| DATA FOR THIS EXERCISE |
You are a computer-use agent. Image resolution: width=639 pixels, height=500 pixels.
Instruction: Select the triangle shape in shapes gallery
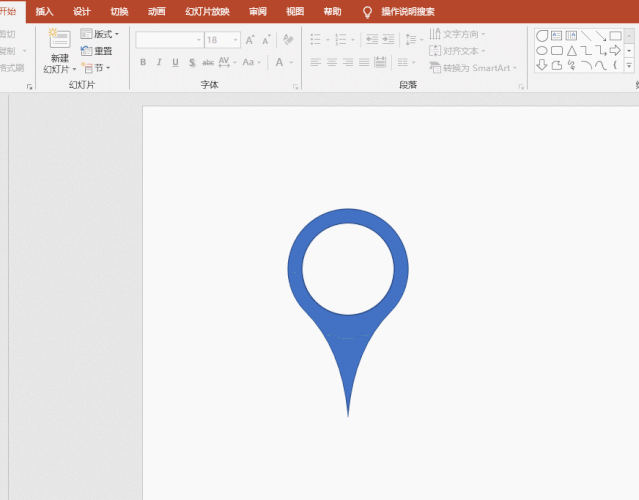(x=571, y=50)
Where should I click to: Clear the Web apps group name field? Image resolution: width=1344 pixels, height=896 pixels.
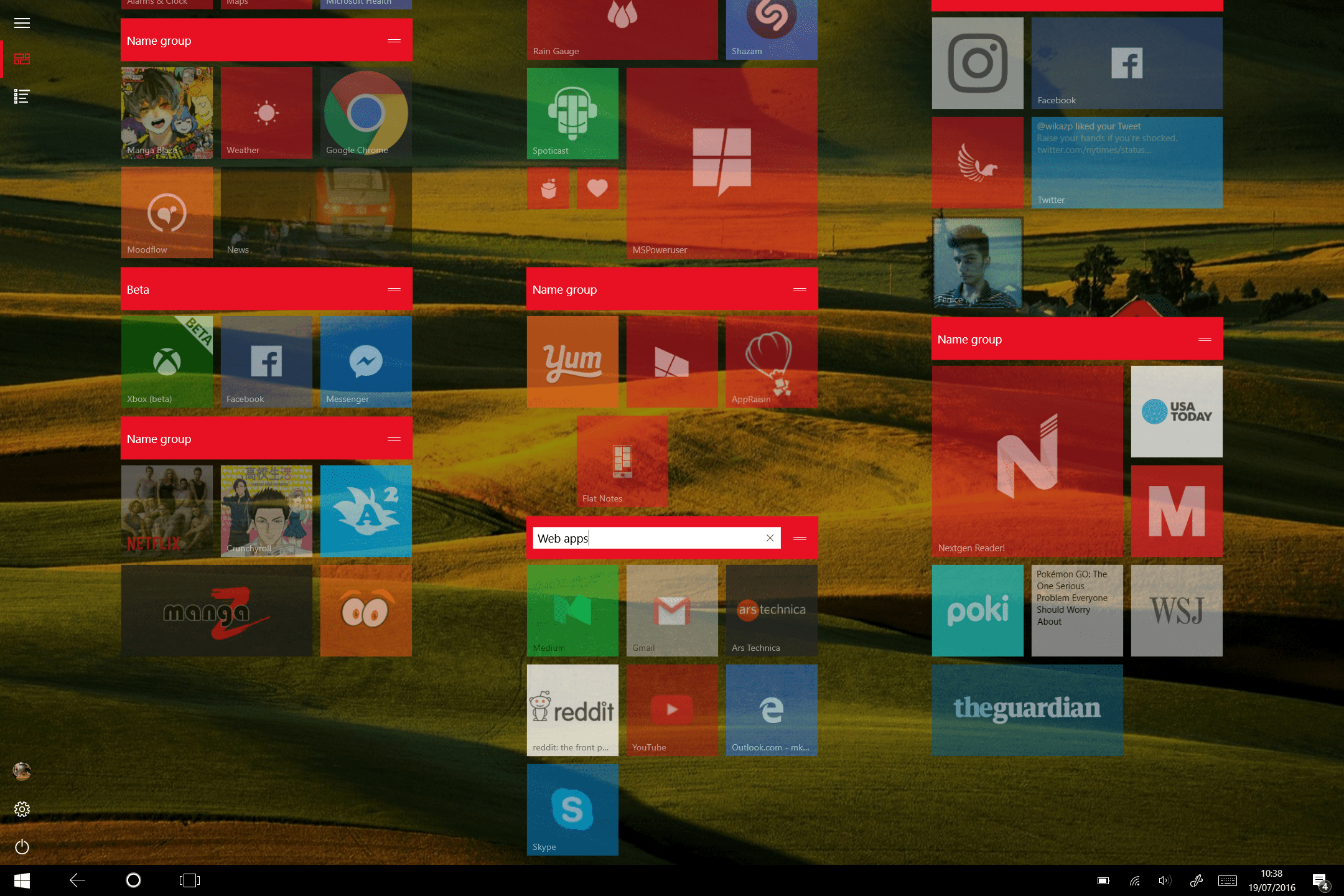point(770,538)
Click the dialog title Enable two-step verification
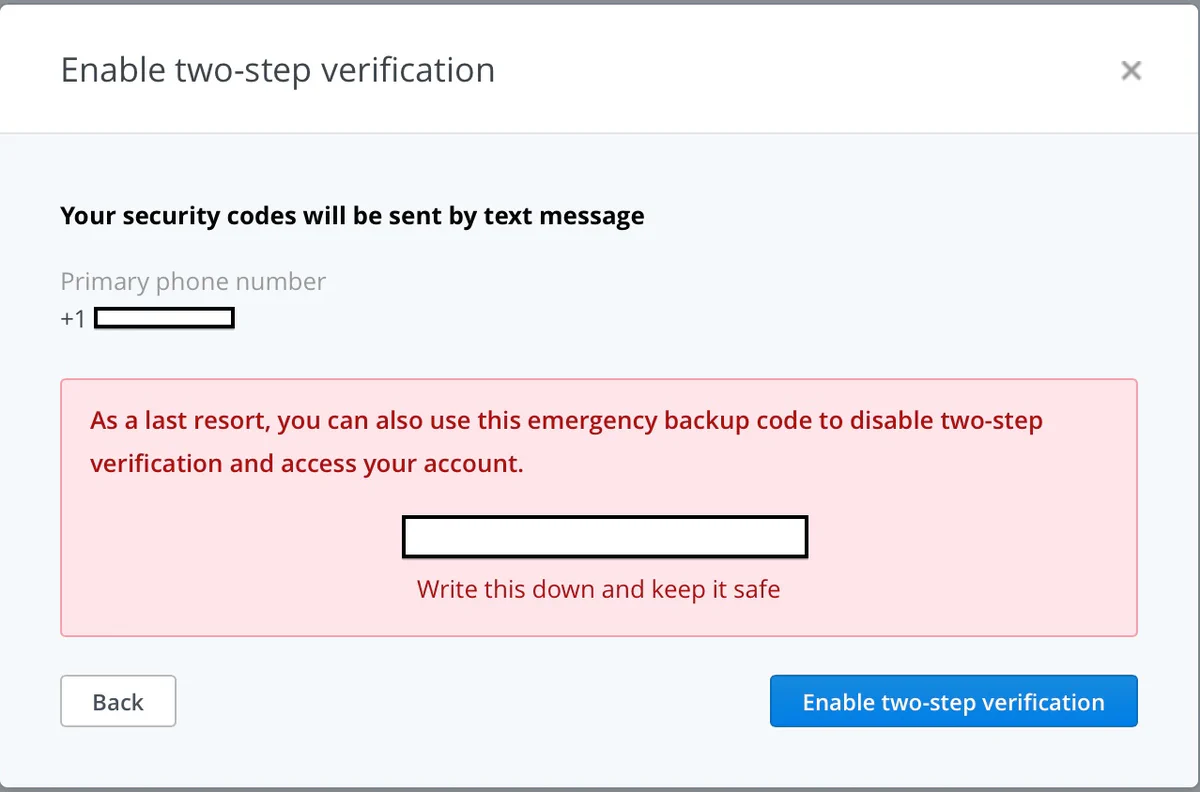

| TASK STATEMENT |
Please return every line of the entries above word for word, leaving out the pictures.

| ANSWER BELOW |
You are a computer-use agent. Image resolution: width=639 pixels, height=500 pixels.
Instruction: Select the triangle shape in shapes gallery
(x=571, y=50)
Where should I click to: Clear the Web apps group name field? Image resolution: width=1344 pixels, height=896 pixels.
point(770,538)
Click the dialog title Enable two-step verification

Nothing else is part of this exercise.